Next, we visited the main collection of the Calouste Gulbenkian Museum. Here's some information from Wikipedia about the man who started it:
Throughout his life, Calouste Gulbenkian assembled an eclectic and unique collection that was influenced by his travels and his personal taste, and sometimes involved lengthy and complex negotiations with the leading experts and specialist dealers. His collection now totals over 6,000 pieces from all over the world and dating from antiquity until the early twentieth century (including examples from ancient Egypt, ancient Greece, Babylonia, Armenia, Persia, Islamic Art, Europe, and Japan). His attachment to the pieces that he acquired was so strong that he even called them his ‘children’.
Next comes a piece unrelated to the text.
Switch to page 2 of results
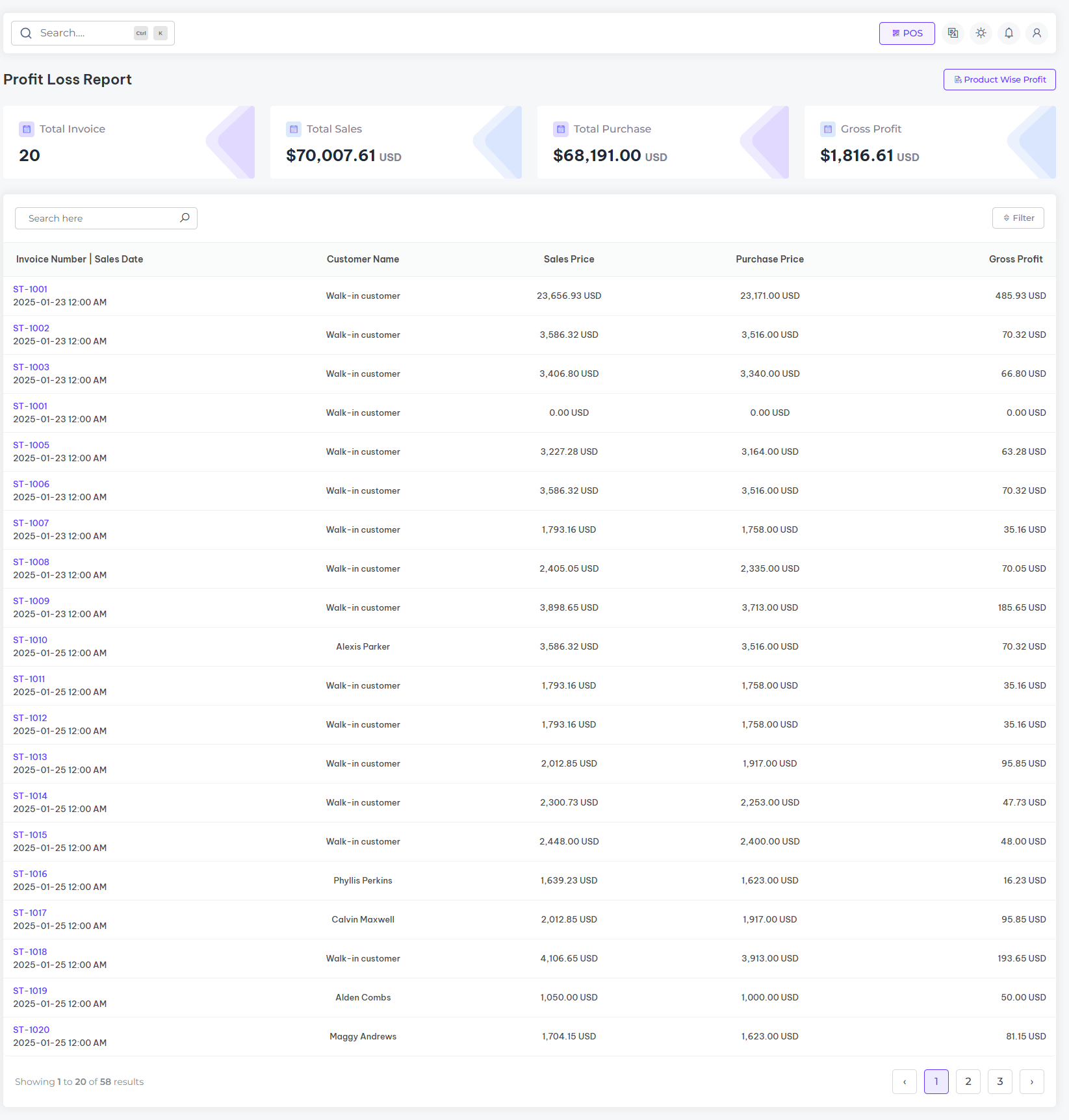 [968, 1082]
Calouste Gulbenkian’s collection of paintings includes works by Bouts, Van de Weyden, Lochner, Cima de Conegliano, Carpaccio, Rubens, Van Dyck, Frans Hals, Rembrandt, Guardi, Gainsborough, Romney, Lawrence, Fragonard, Corot, Renoir, Nattier, Boucher, Manet, Degas and Monet. A favourite sculpture of his was the marble original of Houdon’s famous Diana, which had belonged to Catherine of Russia and which Gulbenkian purchased from the Hermitage Museum in 1930.